Si finge prete a un funerale e ruba le offerte

da Palermo

Potrebbe essere uno sketch di «Totò Truffa». Già perché solo in un classico della commedia all’italiana ci si aspetterebbe di trovare un finto sacerdote che celebra un funerale e che alla fine scappa con le offerte di parenti e amici del caro estinto. Ma qualche volta la realtà supera la fantasia. E così, al cimitero dei Rotoli di Palermo, è andato in scena sul serio questo copione della serie «funerale con truffa»: protagonista un fantomatico «don Marco», co-protagonisti due altrettanto fantomatici volontari.
Una splendida interpretazione, quella dei tre truffatori, scoperta per caso grazie alla sagacia di un’amica della figlia del morto: la giovane, infatti, si è insospettita, qualche dettaglio non la convinceva, e così ha contattato la Lega contro i tumori (alla quale don Marco aveva chiesto di offrire denaro, per la cura di un bimbo di quattro anni malato di cancro), e ha scoperto che non c’era nessun don Marco, meno che mai autorizzato a chiedere soldi a nome dell’associazione.

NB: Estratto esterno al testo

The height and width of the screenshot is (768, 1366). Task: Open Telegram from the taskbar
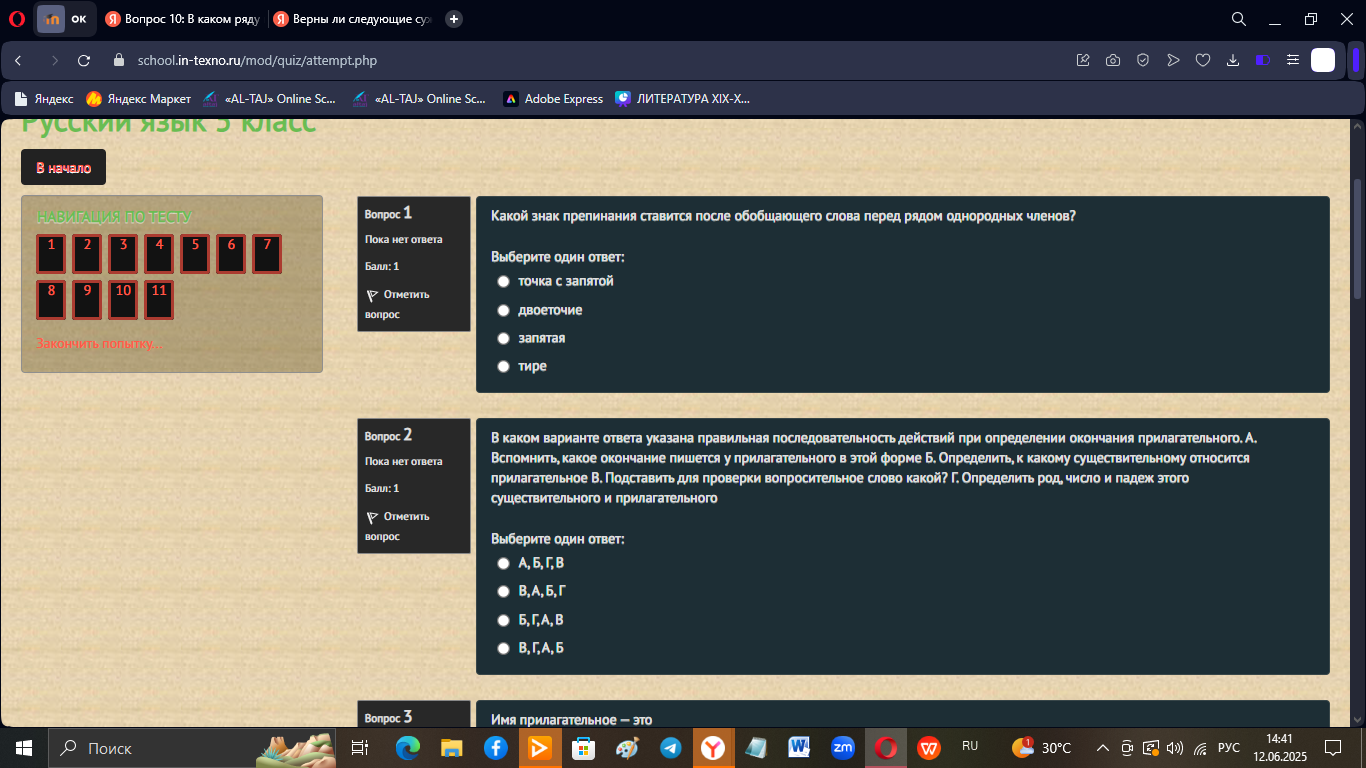[671, 748]
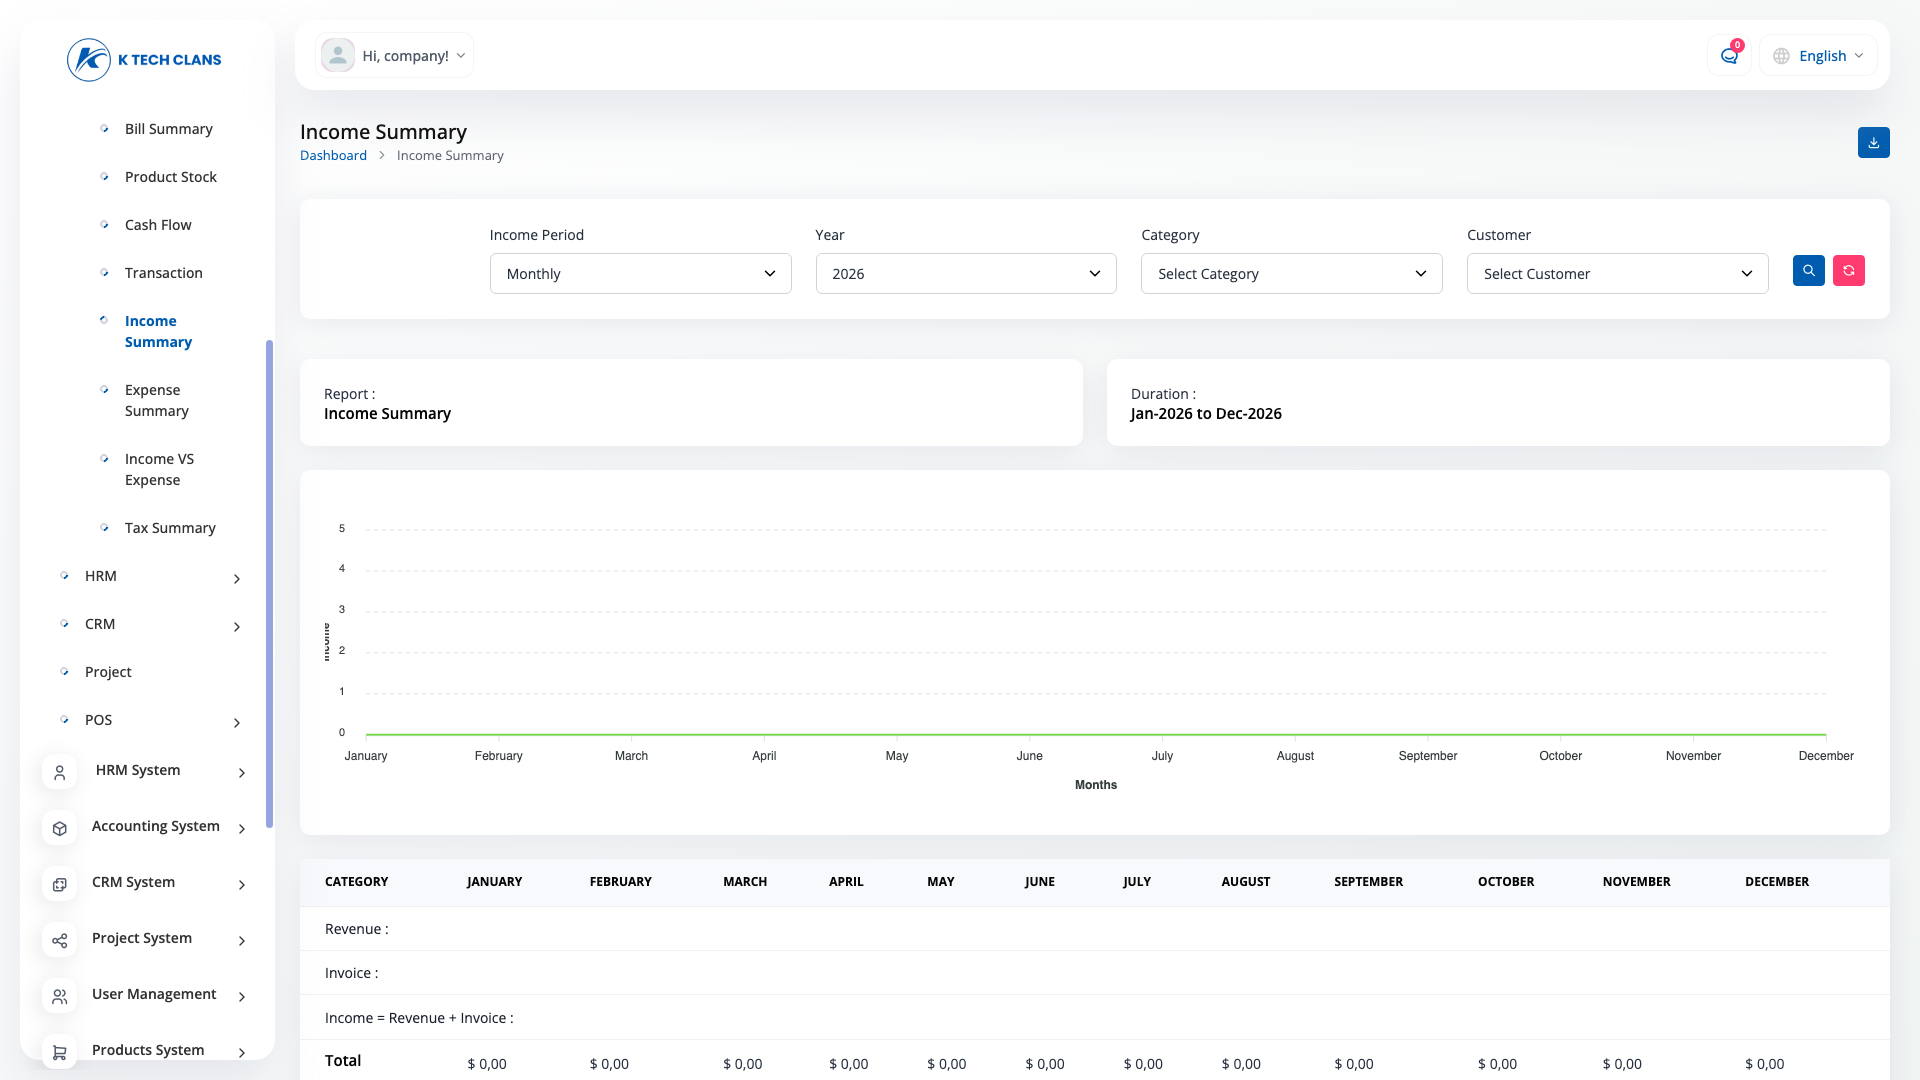Click the User Management people icon
Viewport: 1920px width, 1080px height.
pos(60,996)
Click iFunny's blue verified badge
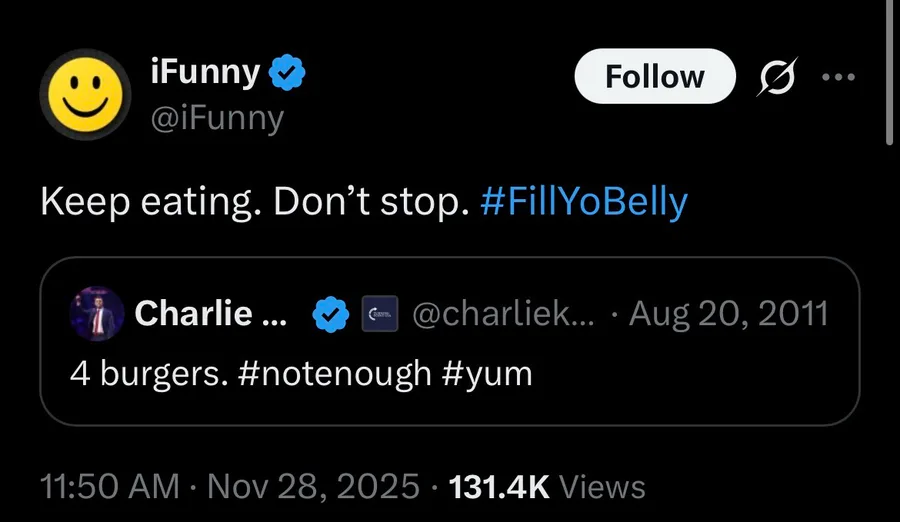Screen dimensions: 900x522 point(288,72)
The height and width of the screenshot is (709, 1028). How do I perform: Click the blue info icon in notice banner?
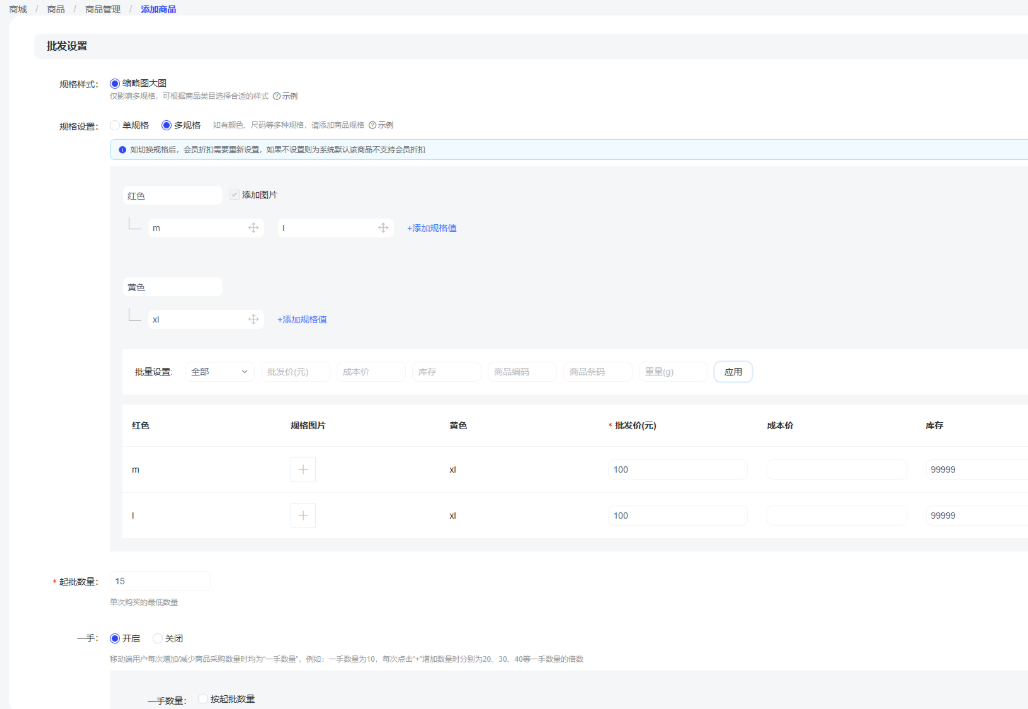tap(122, 149)
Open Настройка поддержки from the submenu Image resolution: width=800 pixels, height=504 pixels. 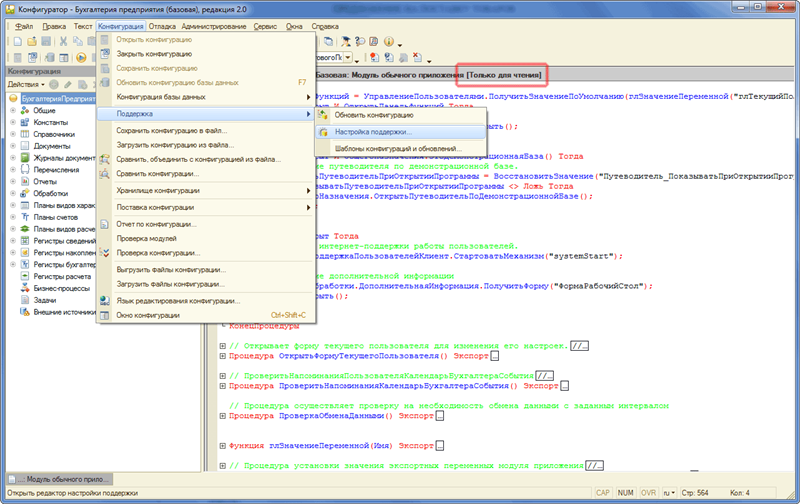[372, 132]
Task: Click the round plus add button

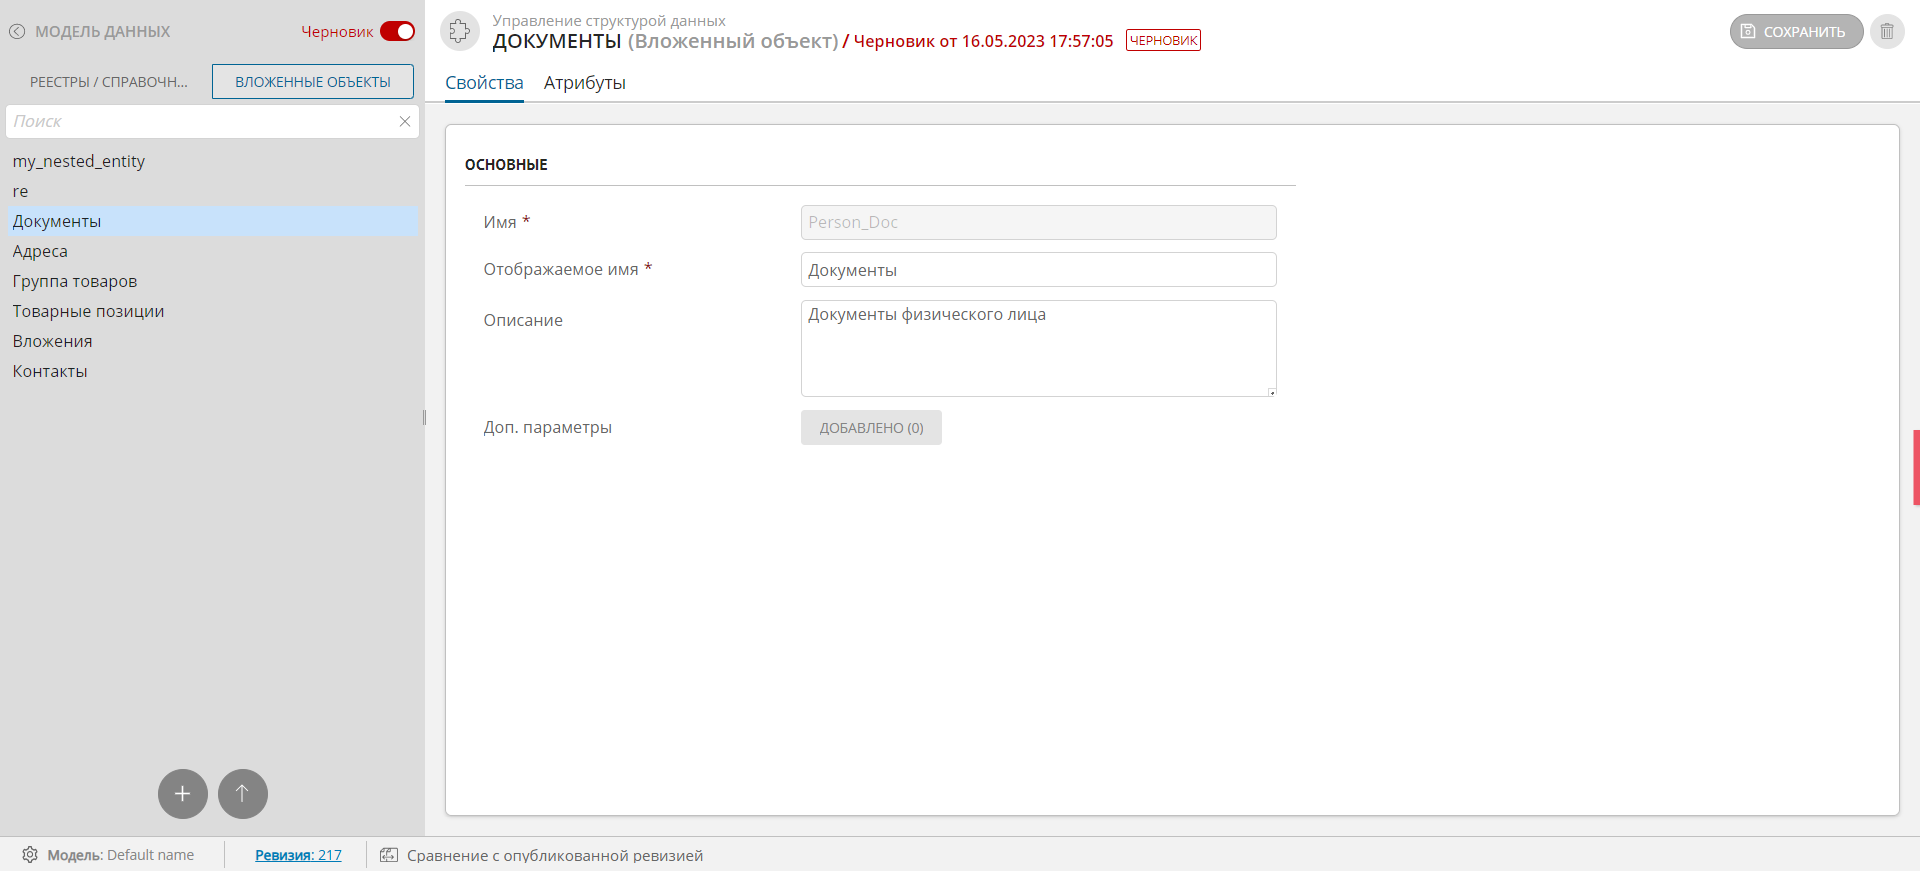Action: (183, 794)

Di qui la denuncia del raggiro, che potrebbe avere anche una «coda» ecclesiastica: le esequie celebrate dal finto prete potrebbero infatti non essere valide, c’è il rischio che il funerale debba ripetersi.
Il caso, secondo la Questura, potrebbe non essere isolato. Gli agenti del commissariato «Oreto-Stazione» che indagano sulla vicenda ritengono di essere di fronte ad una banda che spulcia le necrologie, seleziona quelle con il classico «non fiori ma opere di bene» e con i funerali previsti direttamente nella chiesa del cimitero, e quindi dà vita al raggiro. Un’operazione abbastanza semplice. Non è raro, infatti, che i familiari portino con sé un sacerdote perché l’orazione funebre sia pronunciata da un amico, che conosceva le virtù del defunto. Proprio su questa consuetudine ha fatto leva «don Marco»”, che si è presentato direttamente al «collega» sacerdote con i paramenti sacri. Al termine dell’omelia, tutta una lode del caro estinto e delle sue virtù cristiane, la richiesta di soldi da destinare ad un bambino di quattro anni malato di cancro «per – ha sottolineato don Marco – lasciare un ricordo tangibile della memoria del defunto». Ai presenti al funerale sono state distribuite delle buste da due volontari. Buste che gli stessi volontari hanno raccolto prima di sparire, dopo ringraziamenti e condoglianze, insieme al finto prete. «Don Marco» ha recitato sino in fondo la sua parte, ha salutato don Calafiore auspicando altre collaborazioni in futuro. «Un atto sacrilego – commenta ora il parroco della cappella del cimitero dei Rotoli, che è stato sentito dagli investigatori – che dovrà essere esaminato dagli esperti di diritto canonico».